• _Provided entries_
━━━━━━

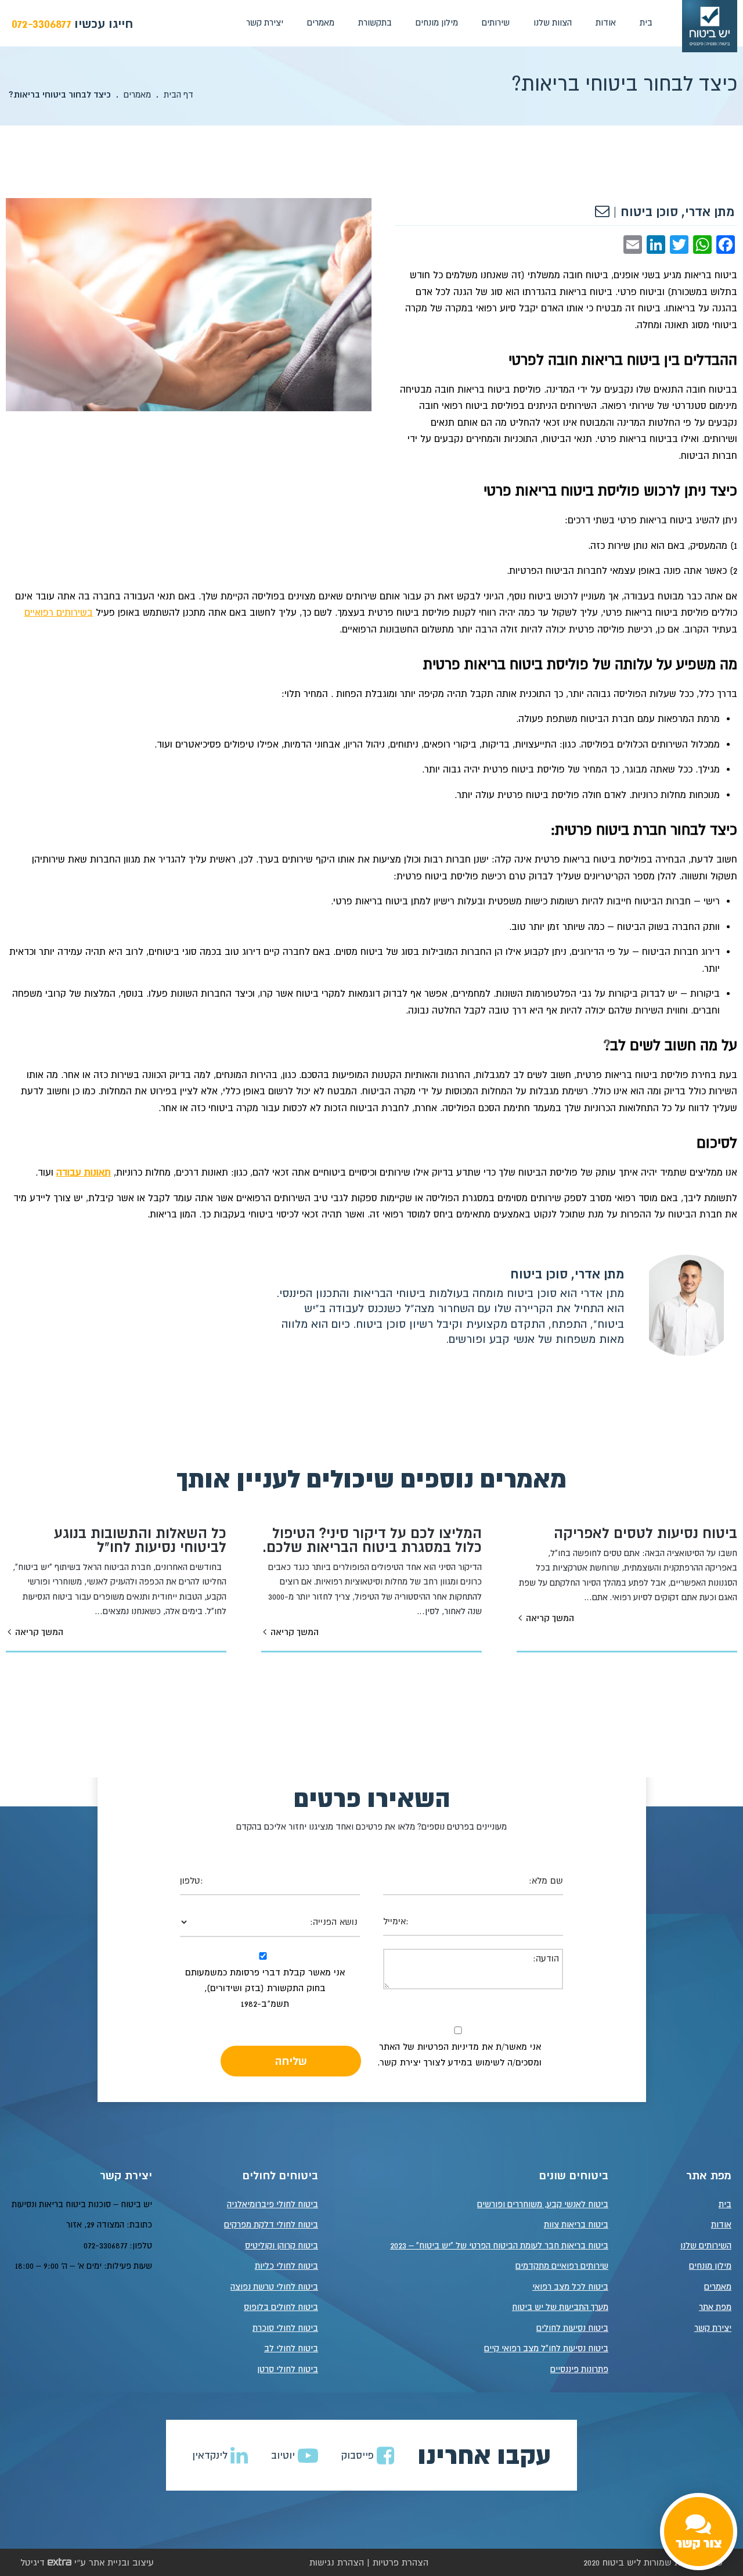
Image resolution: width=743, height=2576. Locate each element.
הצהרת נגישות (336, 2562)
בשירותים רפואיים (58, 612)
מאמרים (320, 22)
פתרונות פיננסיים (579, 2369)
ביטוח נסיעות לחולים (572, 2328)
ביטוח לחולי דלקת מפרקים (271, 2224)
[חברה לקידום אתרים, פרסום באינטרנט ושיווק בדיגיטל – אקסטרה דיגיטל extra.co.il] (59, 2562)
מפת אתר (715, 2307)
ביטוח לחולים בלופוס (281, 2307)
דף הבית (178, 94)
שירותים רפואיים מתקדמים (561, 2265)
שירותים (496, 22)
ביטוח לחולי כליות (286, 2265)
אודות (606, 22)
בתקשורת (375, 22)
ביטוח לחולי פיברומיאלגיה (272, 2204)
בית (646, 22)
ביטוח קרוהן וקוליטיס (281, 2245)
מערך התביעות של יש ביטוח (560, 2307)
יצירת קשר (264, 22)
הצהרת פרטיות (400, 2562)
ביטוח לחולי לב (291, 2348)
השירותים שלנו (705, 2245)
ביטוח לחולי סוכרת (285, 2328)
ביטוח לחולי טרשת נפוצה (274, 2286)
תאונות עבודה (83, 1172)
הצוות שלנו (552, 22)
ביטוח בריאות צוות (576, 2224)
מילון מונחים (437, 22)
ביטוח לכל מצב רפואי (570, 2286)
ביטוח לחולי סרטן (287, 2369)
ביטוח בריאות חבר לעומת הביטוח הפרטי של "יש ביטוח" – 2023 (499, 2245)
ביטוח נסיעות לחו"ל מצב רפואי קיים (546, 2348)
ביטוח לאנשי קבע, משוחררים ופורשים (542, 2204)
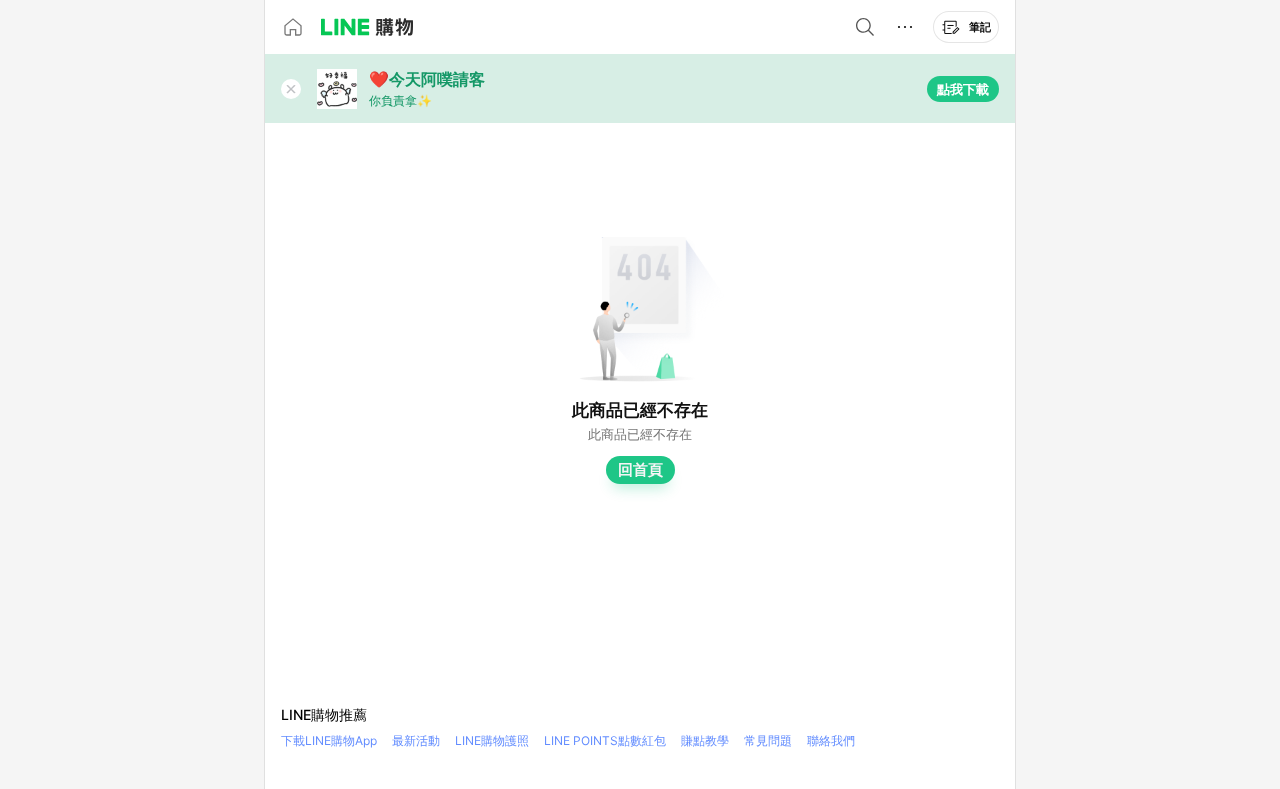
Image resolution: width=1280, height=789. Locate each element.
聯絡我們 (831, 740)
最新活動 (416, 740)
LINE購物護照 (492, 740)
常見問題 (768, 740)
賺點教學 (705, 740)
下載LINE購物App (329, 740)
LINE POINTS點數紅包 (605, 740)
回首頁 (640, 469)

━━━━━━

• _Required action_
Give the listing again word for word. Skip every image.

• _Response to this exercise_
Image resolution: width=743, height=2576. Locate each element.
הצהרת נגישות (336, 2562)
בשירותים רפואיים (58, 612)
מאמרים (320, 22)
פתרונות פיננסיים (579, 2369)
ביטוח נסיעות לחולים (572, 2328)
ביטוח לחולי דלקת מפרקים (271, 2224)
[חברה לקידום אתרים, פרסום באינטרנט ושיווק בדיגיטל – אקסטרה דיגיטל extra.co.il] (59, 2562)
מפת אתר (715, 2307)
ביטוח לחולים בלופוס (281, 2307)
דף הבית (178, 94)
שירותים רפואיים מתקדמים (561, 2265)
שירותים (496, 22)
ביטוח לחולי כליות (286, 2265)
אודות (606, 22)
בתקשורת (375, 22)
ביטוח לחולי פיברומיאלגיה (272, 2204)
בית (646, 22)
ביטוח קרוהן וקוליטיס (281, 2245)
מערך התביעות של יש ביטוח (560, 2307)
יצירת קשר (264, 22)
הצהרת פרטיות (400, 2562)
ביטוח לחולי לב (291, 2348)
השירותים שלנו (705, 2245)
ביטוח לחולי סוכרת (285, 2328)
ביטוח לחולי טרשת נפוצה (274, 2286)
תאונות עבודה (83, 1172)
הצוות שלנו (552, 22)
ביטוח בריאות צוות (576, 2224)
מילון מונחים (437, 22)
ביטוח לכל מצב רפואי (570, 2286)
ביטוח לחולי סרטן (287, 2369)
ביטוח בריאות חבר לעומת הביטוח הפרטי של "יש ביטוח" – 2023 (499, 2245)
ביטוח נסיעות לחו"ל מצב רפואי קיים (546, 2348)
ביטוח לאנשי קבע, משוחררים ופורשים (542, 2204)
Image resolution: width=1280, height=789. Locate each element.
聯絡我們 (831, 740)
最新活動 (416, 740)
LINE購物護照 (492, 740)
常見問題 (768, 740)
賺點教學 (705, 740)
下載LINE購物App (329, 740)
LINE POINTS點數紅包 (605, 740)
回首頁 (640, 469)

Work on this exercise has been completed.